Work request - Show each line of the records below where the word "section" occurs.

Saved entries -
------------------------------

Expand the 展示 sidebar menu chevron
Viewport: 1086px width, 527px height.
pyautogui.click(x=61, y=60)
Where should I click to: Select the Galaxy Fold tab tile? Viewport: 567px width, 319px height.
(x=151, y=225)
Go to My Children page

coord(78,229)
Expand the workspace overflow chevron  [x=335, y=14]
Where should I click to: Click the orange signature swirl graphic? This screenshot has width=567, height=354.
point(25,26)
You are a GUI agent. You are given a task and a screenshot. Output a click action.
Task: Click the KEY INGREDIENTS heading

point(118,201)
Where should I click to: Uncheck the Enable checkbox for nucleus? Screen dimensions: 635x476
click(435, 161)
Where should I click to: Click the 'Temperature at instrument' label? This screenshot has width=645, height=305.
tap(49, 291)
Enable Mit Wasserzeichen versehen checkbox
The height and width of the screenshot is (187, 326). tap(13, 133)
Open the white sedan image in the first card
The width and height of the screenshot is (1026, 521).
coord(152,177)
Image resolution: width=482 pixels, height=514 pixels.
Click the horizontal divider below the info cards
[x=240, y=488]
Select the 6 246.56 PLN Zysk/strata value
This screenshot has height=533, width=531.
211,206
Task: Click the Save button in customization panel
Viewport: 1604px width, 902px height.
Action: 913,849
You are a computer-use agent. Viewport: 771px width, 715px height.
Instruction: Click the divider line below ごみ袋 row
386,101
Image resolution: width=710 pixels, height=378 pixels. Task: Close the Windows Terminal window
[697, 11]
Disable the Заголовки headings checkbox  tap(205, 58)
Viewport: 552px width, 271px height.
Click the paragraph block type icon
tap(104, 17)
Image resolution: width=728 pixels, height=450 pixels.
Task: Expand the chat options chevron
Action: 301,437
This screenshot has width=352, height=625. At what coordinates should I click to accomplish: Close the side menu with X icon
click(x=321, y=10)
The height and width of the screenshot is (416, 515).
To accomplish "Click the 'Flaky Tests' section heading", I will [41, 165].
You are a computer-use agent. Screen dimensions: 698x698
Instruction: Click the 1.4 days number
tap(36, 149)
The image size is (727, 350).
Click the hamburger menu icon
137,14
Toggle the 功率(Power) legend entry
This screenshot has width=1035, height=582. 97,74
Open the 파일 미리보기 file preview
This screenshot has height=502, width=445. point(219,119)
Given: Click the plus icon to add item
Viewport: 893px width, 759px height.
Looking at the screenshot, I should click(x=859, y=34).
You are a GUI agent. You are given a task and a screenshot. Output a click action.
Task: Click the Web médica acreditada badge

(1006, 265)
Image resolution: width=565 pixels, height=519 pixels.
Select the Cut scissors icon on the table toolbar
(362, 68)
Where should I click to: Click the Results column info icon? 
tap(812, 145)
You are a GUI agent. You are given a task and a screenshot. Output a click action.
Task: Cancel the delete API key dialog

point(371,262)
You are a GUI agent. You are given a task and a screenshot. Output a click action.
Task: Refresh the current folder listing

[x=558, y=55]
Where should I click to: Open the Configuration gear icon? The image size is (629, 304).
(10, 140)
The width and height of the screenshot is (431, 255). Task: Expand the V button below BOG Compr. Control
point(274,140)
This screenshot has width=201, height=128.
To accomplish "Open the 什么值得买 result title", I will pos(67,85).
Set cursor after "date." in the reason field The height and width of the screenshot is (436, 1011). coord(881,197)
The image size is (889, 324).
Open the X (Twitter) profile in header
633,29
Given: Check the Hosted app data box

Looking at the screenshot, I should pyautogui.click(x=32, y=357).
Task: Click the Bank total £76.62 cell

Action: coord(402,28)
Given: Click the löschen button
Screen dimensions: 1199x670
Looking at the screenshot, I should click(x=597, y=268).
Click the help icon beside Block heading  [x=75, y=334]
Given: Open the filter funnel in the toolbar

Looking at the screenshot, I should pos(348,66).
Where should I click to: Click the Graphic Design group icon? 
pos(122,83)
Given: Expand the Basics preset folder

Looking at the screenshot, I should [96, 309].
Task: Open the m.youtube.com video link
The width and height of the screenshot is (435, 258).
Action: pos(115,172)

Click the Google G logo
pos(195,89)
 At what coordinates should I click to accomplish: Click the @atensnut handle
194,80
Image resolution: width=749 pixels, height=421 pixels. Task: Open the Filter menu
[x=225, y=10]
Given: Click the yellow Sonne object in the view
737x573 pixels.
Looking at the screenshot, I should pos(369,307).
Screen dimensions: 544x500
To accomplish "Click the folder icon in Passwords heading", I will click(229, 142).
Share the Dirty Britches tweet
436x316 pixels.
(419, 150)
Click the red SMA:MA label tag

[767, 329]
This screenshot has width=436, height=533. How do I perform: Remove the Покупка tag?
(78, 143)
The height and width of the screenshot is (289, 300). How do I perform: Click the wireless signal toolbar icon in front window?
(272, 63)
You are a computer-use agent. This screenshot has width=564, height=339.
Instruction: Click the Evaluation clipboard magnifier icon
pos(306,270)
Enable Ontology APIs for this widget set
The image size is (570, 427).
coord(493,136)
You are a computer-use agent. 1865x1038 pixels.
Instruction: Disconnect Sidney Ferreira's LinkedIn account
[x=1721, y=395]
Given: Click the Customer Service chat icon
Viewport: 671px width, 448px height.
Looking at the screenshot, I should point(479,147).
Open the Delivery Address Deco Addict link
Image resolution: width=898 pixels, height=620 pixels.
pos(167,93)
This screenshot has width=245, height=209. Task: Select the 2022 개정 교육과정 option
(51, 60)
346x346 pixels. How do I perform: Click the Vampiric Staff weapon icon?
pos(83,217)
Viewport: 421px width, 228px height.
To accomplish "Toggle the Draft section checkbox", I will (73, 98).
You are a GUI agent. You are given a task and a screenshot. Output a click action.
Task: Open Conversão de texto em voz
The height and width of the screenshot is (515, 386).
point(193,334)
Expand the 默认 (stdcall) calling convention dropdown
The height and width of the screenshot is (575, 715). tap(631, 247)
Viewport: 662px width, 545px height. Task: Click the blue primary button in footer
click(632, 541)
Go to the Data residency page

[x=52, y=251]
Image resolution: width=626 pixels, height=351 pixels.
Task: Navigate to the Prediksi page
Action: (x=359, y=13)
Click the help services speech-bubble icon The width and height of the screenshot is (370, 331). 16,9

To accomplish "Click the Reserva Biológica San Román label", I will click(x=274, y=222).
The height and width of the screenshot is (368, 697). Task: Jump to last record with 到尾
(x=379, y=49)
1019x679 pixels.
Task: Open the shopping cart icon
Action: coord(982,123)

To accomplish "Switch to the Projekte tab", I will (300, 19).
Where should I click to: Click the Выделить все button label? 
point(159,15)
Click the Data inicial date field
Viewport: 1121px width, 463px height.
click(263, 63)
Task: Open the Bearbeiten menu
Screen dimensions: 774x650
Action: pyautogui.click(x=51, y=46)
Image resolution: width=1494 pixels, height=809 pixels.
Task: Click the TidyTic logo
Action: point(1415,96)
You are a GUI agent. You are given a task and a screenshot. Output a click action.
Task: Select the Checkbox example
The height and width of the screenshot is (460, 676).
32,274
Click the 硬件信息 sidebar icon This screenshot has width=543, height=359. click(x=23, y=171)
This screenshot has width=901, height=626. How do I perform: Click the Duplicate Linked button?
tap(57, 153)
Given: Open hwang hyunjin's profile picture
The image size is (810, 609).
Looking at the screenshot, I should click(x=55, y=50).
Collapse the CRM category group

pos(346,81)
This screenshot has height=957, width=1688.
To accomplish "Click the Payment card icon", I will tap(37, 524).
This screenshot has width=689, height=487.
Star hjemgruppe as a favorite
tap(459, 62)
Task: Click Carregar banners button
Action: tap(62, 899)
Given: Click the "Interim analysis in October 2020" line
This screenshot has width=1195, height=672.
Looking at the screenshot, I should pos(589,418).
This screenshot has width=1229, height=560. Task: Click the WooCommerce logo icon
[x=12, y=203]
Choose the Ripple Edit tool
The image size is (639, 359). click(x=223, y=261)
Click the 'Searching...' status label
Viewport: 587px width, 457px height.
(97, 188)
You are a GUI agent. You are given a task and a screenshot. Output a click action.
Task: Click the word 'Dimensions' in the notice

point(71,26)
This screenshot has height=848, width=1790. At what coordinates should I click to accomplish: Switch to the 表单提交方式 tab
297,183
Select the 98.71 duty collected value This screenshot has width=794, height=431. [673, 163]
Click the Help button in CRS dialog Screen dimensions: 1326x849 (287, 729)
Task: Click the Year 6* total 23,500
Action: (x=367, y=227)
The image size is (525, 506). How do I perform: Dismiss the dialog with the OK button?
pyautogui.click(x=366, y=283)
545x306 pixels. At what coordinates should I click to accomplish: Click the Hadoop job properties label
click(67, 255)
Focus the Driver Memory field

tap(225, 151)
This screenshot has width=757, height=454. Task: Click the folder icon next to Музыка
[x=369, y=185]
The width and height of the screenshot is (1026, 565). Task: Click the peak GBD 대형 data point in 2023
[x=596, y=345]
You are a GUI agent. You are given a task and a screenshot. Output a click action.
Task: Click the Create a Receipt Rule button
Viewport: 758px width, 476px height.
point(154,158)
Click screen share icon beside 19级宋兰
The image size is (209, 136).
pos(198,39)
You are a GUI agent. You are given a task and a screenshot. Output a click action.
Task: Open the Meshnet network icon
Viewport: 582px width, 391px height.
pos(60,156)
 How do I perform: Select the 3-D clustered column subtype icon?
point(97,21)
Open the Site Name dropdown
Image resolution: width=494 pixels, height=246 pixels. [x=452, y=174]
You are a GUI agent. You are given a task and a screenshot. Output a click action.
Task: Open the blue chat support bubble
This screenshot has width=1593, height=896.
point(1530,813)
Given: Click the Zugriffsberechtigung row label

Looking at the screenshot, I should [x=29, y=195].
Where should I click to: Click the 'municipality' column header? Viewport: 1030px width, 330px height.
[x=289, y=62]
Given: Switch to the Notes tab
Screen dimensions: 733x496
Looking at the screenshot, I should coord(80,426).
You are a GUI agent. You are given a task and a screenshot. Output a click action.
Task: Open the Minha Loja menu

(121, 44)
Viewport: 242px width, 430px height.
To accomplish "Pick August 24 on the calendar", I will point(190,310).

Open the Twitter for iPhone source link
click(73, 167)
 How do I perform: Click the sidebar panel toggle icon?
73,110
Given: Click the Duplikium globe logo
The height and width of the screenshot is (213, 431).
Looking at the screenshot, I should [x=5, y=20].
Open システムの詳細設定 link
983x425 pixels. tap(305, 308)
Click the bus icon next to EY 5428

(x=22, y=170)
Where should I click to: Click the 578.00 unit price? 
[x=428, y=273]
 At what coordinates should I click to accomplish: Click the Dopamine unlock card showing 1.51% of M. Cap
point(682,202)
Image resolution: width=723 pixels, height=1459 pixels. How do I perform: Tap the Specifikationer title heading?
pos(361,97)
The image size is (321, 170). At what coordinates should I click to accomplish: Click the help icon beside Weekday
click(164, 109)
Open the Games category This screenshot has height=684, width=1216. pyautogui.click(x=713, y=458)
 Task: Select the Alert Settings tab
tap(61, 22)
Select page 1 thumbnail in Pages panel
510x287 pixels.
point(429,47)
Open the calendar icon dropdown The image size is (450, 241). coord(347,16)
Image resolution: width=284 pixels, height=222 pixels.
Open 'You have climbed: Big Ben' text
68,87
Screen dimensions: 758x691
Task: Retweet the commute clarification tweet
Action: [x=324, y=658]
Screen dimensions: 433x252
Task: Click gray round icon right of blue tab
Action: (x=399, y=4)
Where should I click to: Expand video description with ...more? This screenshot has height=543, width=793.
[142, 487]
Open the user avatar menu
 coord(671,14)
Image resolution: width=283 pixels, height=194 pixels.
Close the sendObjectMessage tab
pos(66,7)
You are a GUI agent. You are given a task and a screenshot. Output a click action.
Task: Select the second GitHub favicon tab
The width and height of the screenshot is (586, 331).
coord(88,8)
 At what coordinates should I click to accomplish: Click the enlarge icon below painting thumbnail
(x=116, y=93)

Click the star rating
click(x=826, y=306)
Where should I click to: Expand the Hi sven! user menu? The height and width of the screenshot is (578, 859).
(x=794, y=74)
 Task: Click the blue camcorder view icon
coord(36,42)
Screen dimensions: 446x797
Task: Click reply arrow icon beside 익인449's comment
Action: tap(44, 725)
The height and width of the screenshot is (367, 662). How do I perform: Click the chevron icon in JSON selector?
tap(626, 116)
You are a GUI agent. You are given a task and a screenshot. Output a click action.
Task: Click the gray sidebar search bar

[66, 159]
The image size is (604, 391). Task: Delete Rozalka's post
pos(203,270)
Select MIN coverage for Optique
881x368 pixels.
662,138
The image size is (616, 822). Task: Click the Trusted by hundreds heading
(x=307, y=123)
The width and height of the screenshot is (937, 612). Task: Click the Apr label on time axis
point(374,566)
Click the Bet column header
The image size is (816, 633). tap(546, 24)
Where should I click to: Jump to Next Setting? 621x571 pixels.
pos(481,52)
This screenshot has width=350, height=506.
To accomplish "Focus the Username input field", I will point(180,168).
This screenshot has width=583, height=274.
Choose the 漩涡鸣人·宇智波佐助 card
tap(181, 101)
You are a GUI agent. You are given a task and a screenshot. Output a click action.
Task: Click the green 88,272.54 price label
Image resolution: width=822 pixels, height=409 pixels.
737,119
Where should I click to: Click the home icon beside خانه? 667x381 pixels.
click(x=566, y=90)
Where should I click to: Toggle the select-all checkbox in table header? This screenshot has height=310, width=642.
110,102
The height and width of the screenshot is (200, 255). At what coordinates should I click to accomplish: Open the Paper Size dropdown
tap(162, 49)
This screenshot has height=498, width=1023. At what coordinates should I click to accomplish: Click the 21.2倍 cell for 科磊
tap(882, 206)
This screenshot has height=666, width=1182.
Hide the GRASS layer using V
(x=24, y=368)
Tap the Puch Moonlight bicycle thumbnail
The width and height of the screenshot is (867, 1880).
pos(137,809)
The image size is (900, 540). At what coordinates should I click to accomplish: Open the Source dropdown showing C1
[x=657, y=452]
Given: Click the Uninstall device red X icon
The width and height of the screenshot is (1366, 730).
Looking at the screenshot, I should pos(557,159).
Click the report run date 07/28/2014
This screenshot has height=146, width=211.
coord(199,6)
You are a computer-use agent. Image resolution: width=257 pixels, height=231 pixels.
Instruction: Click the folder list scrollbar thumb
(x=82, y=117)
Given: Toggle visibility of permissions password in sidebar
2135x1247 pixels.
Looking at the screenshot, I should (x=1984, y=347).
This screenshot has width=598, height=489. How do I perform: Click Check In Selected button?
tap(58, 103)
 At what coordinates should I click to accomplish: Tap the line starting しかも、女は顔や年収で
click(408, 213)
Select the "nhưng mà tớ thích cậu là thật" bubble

------------------------------

Task answer -
To accomplish "Click the 'Flaky Tests' section heading", I will [41, 165].
To accomplish "Toggle the Draft section checkbox", I will (73, 98).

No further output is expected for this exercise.